Es una manera muy útil y placentera ésta de salir a caminar para liberar mi mente de tanto trabajo que ya agobia. En otoño el barrio se presenta tan veneciano, que algunas veces decidiría ubicar mi escritorio en alguna plaza, y utilizar de anotador alguna que otra hoja que se desliza por las escaleras que la brisa le concede.
Pasado el horario de la siesta, y los locales comienzan a abrir sus parpados, ruidosos chirridos del oxidado y viejo metal, persianas gastadas y detrás, los hermosos matices de las vidrieras, casi en juego con los toldos de la estación. De golpe un soplido me enfría súbitamente las manos, así que decido tirar el cigarro que estaba fumando, y esconderlas en los frondosos bolsillos de mi sobretodo.
Parece que en esta época del año, el viento se vuelve juguetón por demás, pues constantemente las mutiladas lagrimas de los árboles se revolotean de un lado a otro sobre el nivel del suelo, estorbando el caminar, pero volviéndolo dinámico y fantástico.
Ya la gente deja sus casas y se presta a la juerga popular de disfrutar las tardes y andares que el pueblo nos regala.
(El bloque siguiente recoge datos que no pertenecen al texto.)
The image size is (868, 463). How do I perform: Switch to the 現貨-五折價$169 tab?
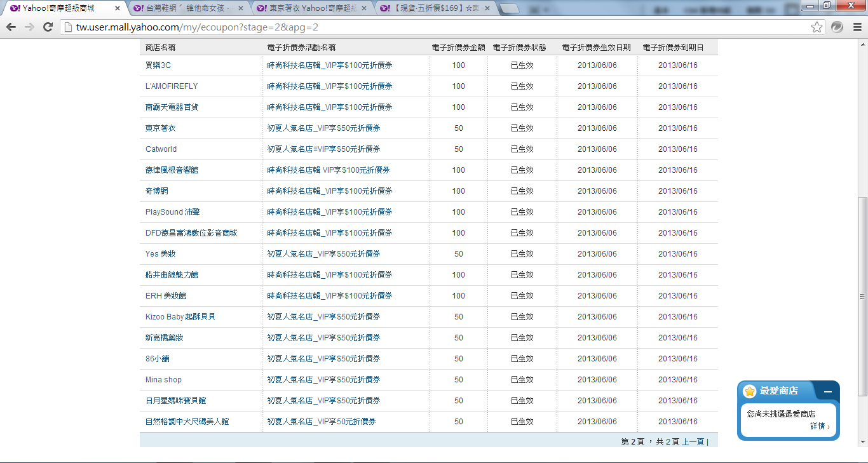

Me freno frente a la vidriosa puerta de la peluquería, con un solo fin, y allí, desde lo profundo del local, Martoin, el peluquero, alza su mano en acostumbrado gesto de calido saludo. Pues si no quisiera saludarme, y solo lo hiciese por cortesía, levantaría su mano hasta la altura de su pecho, y no como ahora que la mantiene por encima de su cabeza. Lo hermoso de estos pequeños viajes son los saludos de las viejas vecinas, que hacen sentir a uno querido y hasta acogido. Una cuadra mas, y las campanas de la catedral anuncian las cinco de la tarde con una armonía tan espectacular como la gótica arquitectura que las sostiene.
Y de repente las calles se convierten en bulerias ante mis ojos, rayos del sol surgen de entre las nubes, el adoquinado y las lúdicas hojas se iluminan resplandeciendo las miradas, y puedo sentir que una tenue sonrisa se dibuja en mis labios, y allí descubro cuanto disfruto de mi andar.
Casi como una manía que me atribuyo, cruzo la calle para pasar por la acera de la catedral, pues siempre supe, sin saber aun el por qué, que es allí donde encontraré el final del camino, la paz que la estructura me brinda.
Y de momento la brisa se convierte en muda exclamación, giro para observar alrededor y, las cabezas de la gente y sus miradas admirando en una sola dirección; o alguna que otra mueve su vista hacia mi y retorna a lo que le llama la atención. No lo había notado, pero las hojas, bailarinas tan solo hace momentos, están ahora detenidas unas en el aire, otras por el suelo, a la altura de la cabeza, de las rodillas, de los pies, pero detenidas en fin. Un simple segundo en donde todo, absolutamente todo se detiene ante mi. Los rostros de los transeúntes con gestos de horror y exclamación indescriptible, y yo aquí, parado en la puerta de la catedral sin entender qué logra detener al tiempo, lo que provoca esas asustadas caras. Y de repente todo se vuelve negro y sin vida, un momento de temor e incógnita.
Quién iba a imaginar que alguien dejaria caer una vaca desde el tejado de la catedral.